### Material to process
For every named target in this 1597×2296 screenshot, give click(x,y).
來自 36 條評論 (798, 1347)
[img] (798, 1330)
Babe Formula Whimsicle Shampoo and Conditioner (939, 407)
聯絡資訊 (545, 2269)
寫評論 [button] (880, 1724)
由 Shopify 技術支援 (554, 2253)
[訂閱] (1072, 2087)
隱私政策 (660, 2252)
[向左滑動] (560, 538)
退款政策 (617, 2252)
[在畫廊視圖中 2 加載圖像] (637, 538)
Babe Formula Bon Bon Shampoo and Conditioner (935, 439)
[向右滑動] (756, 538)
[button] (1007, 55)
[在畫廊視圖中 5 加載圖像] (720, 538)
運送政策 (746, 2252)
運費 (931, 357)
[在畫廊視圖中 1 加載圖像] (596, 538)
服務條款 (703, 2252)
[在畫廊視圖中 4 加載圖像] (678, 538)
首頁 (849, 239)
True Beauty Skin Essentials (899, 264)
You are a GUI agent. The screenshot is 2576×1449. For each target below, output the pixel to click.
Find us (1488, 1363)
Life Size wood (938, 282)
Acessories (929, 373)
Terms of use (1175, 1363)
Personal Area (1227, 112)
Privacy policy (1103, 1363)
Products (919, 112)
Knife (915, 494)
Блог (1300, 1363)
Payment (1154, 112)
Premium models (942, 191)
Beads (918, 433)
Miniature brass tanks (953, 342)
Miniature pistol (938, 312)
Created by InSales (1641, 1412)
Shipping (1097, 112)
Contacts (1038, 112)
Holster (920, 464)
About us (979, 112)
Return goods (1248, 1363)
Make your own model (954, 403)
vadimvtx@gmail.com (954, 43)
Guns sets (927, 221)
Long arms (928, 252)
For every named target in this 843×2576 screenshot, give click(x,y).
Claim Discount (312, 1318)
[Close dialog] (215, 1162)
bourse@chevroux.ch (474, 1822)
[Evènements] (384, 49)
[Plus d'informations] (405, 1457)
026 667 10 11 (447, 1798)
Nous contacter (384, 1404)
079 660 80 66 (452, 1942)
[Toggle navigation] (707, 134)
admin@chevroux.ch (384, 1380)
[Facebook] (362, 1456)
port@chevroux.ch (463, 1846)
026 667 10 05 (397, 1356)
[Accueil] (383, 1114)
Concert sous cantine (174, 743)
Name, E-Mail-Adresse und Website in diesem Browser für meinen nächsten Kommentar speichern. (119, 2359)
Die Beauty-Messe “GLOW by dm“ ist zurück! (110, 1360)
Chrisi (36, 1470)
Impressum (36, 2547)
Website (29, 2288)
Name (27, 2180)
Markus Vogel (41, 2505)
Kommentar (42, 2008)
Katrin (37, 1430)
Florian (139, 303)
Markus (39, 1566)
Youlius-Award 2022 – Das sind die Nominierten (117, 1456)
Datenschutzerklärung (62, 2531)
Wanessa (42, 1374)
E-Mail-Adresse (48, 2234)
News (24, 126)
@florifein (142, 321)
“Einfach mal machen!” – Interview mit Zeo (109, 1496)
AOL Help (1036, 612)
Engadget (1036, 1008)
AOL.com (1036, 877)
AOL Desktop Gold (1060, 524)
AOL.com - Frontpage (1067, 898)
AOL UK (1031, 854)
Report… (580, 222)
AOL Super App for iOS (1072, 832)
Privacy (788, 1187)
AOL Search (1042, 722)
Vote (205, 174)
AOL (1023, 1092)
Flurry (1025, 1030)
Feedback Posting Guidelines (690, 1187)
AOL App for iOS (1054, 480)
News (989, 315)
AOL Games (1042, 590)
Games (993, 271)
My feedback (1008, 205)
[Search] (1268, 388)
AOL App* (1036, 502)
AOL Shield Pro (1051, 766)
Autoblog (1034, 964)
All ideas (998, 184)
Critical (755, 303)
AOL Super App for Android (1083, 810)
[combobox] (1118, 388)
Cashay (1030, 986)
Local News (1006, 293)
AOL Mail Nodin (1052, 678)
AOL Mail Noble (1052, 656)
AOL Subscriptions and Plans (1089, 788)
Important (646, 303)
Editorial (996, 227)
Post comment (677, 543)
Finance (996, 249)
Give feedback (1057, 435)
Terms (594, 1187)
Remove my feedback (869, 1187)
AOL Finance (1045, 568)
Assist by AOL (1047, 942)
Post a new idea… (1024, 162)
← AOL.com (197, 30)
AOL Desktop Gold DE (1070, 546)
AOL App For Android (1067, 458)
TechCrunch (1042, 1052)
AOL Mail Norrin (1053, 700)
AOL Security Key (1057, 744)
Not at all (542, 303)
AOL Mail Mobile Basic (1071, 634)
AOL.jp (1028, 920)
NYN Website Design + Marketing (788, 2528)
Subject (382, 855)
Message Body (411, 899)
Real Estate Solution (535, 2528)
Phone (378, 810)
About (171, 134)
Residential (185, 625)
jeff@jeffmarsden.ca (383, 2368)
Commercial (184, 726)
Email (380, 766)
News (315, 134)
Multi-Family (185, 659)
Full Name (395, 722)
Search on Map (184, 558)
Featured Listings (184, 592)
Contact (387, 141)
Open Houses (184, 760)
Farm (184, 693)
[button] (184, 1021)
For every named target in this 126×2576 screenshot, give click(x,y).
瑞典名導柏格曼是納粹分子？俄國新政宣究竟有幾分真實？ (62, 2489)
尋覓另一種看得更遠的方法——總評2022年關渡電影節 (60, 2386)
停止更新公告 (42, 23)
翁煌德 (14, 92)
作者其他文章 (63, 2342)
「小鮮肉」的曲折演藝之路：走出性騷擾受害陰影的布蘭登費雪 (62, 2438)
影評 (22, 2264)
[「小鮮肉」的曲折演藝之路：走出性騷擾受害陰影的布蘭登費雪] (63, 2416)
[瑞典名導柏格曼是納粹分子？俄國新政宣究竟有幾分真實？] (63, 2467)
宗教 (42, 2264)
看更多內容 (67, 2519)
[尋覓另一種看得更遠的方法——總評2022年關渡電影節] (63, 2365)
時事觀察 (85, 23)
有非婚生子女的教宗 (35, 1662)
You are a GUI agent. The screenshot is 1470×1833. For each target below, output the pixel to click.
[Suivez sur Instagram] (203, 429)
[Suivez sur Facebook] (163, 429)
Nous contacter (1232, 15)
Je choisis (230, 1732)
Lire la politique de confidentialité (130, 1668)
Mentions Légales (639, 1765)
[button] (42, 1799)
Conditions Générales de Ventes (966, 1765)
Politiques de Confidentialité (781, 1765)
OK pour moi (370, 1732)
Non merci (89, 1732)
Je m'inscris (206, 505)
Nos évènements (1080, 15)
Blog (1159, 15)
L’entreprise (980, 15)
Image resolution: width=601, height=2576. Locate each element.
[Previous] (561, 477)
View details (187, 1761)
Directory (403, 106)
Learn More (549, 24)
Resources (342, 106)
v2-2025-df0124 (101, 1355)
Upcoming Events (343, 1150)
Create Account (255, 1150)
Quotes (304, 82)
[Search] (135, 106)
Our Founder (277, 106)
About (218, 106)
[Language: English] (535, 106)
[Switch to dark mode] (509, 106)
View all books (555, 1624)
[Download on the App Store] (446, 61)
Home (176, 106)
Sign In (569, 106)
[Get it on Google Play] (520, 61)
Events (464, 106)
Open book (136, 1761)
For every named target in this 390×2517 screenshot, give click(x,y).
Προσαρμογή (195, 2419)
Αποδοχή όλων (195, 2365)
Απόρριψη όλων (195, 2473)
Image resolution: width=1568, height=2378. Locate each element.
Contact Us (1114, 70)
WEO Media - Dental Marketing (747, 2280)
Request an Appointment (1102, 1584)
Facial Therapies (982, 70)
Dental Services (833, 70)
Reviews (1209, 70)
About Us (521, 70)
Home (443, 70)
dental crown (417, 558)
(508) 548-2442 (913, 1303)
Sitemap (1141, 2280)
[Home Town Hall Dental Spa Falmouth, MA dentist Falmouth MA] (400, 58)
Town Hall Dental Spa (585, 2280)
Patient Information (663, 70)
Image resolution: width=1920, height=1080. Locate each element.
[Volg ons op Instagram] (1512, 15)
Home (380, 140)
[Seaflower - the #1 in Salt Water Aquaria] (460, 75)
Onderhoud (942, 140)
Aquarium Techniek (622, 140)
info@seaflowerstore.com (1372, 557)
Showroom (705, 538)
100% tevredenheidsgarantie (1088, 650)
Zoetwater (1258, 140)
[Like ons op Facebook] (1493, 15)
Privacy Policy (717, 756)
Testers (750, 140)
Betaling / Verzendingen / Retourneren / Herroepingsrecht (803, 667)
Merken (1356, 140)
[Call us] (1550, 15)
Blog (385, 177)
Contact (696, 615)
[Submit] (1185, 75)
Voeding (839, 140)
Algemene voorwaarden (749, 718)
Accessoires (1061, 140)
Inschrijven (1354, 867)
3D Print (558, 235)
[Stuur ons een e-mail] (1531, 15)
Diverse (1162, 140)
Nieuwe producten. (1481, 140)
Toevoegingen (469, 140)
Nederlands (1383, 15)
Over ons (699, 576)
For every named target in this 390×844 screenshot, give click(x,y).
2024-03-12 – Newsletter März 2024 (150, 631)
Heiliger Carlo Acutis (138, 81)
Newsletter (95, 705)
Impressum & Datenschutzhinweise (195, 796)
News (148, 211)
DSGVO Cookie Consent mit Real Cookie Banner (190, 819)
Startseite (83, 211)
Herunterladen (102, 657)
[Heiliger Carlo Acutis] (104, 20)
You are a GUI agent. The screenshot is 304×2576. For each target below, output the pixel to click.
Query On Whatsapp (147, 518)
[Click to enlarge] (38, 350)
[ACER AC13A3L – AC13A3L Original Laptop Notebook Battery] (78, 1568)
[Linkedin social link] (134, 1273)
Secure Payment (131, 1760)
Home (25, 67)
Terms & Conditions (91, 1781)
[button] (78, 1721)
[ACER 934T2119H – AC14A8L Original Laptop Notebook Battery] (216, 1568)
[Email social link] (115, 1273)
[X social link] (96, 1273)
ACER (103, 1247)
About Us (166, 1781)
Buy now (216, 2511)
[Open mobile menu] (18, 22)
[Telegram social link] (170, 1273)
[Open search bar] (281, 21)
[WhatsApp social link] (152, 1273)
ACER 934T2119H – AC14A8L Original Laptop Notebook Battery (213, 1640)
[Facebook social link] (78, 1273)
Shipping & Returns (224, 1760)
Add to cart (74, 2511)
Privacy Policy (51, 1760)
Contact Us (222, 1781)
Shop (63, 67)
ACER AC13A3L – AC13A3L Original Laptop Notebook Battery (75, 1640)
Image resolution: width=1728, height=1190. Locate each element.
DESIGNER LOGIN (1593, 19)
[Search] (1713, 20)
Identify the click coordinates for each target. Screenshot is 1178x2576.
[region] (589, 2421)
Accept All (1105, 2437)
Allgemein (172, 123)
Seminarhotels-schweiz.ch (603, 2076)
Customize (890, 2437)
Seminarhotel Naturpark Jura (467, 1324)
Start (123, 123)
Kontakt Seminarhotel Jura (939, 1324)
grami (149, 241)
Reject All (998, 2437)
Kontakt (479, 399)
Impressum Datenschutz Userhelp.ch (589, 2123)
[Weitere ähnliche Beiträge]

### Problem details
Only lines that include "Locate" belong in the answer; return them from the entries above.

### Exercise result
Image resolution: width=601, height=2576. Locate each element.
Image resolution: width=1568, height=2378. Locate each element.
Image resolution: width=1920, height=1080. Locate each element.
Image resolution: width=1728, height=1190. Locate each element.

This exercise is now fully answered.